Turn the rows below into a two-column CSV with the header request,answer, one line per row. Put each row's text and its answer in their own quoted fields, replace line breaks with spaces, and leave the pictures out.

....................

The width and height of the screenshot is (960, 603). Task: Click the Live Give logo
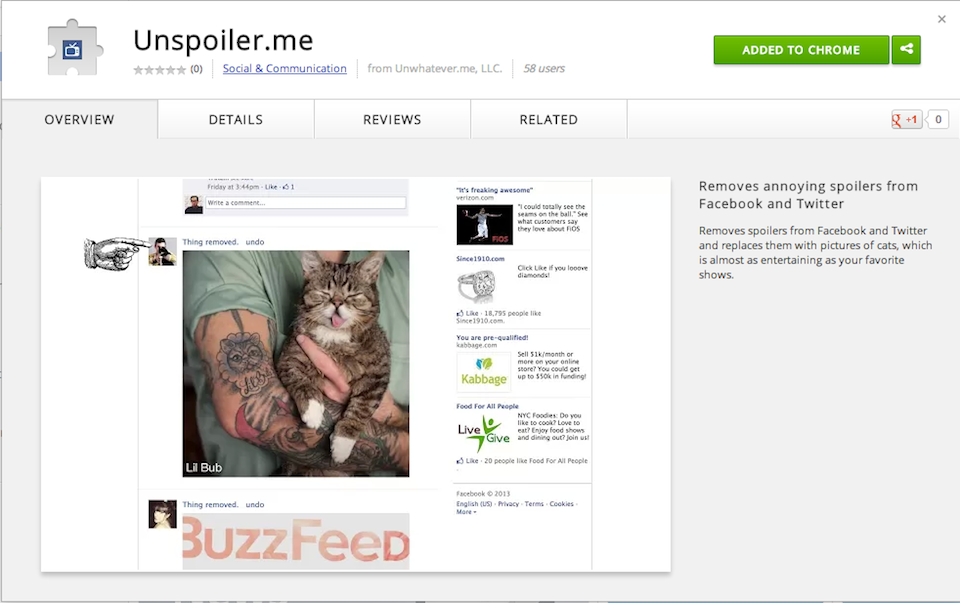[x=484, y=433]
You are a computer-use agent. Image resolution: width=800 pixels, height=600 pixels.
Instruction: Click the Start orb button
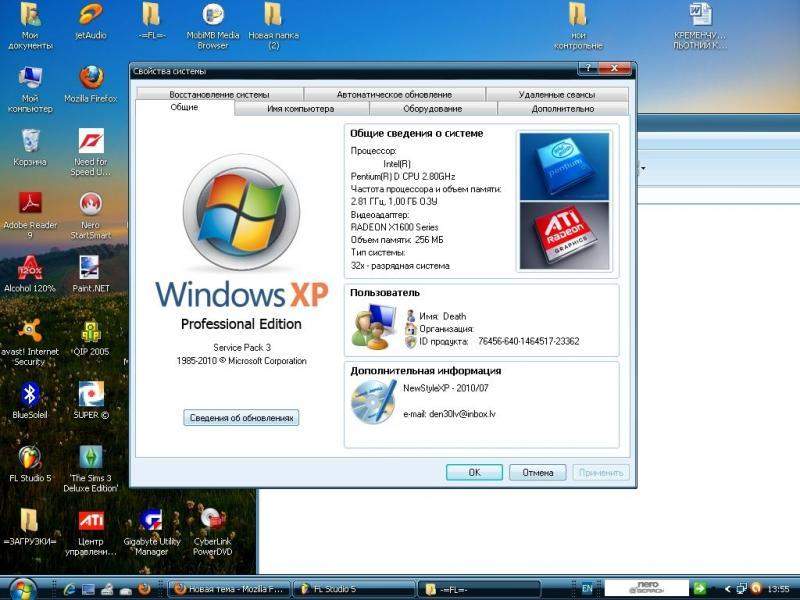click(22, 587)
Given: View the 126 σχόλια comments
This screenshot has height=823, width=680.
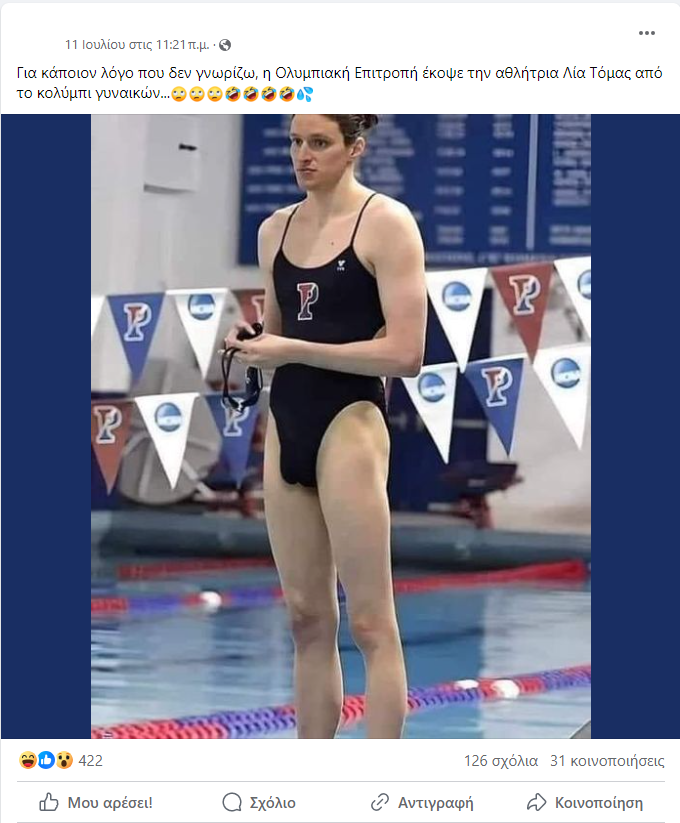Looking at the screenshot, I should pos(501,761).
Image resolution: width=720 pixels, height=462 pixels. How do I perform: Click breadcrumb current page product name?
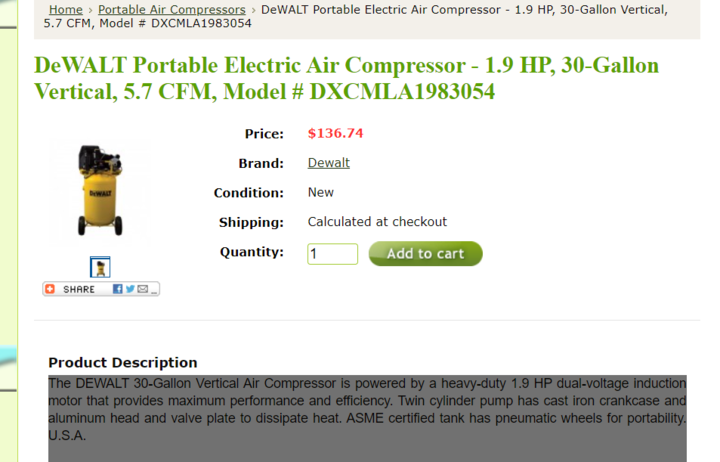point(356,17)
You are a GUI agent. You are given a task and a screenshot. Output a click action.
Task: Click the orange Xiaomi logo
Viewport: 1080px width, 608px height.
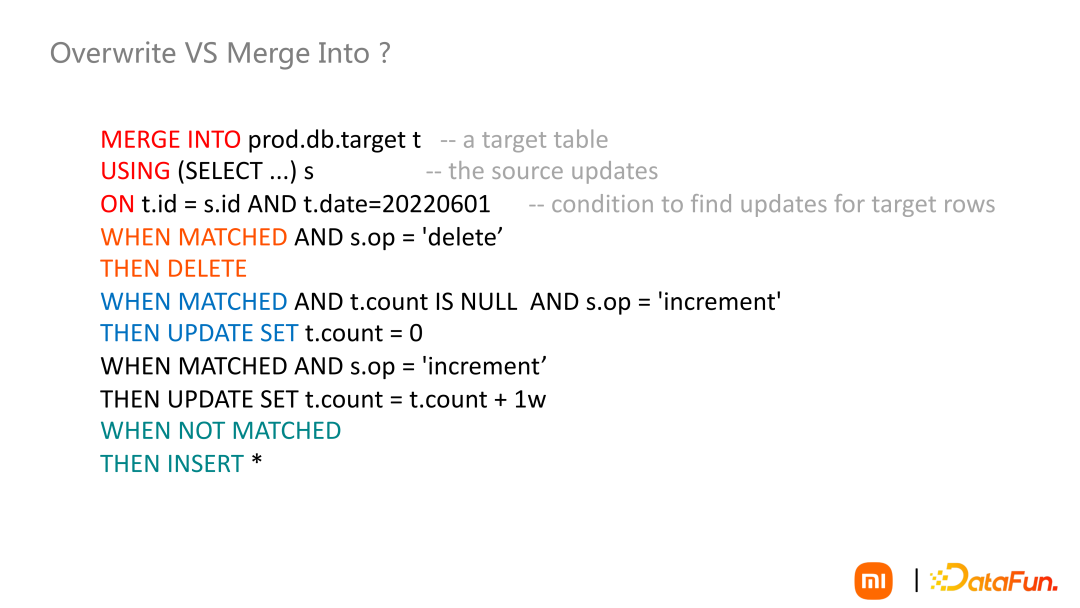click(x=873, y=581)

....................

SOLUTION TO THE PROBLEM -
request,answer
"The width and height of the screenshot is (960, 603). Task: Click the Live Give logo","[x=484, y=433]"
"You are a computer-use agent. Image resolution: width=800 pixels, height=600 pixels. Instruction: Click the Start orb button","click(22, 587)"
"Given: View the 126 σχόλια comments This screenshot has height=823, width=680.","Looking at the screenshot, I should pos(501,761)."
"Image resolution: width=720 pixels, height=462 pixels. How do I perform: Click breadcrumb current page product name?","point(356,17)"
"You are a GUI agent. You are given a task and a screenshot. Output a click action. Task: Click the orange Xiaomi logo Viewport: 1080px width, 608px height.","click(x=873, y=581)"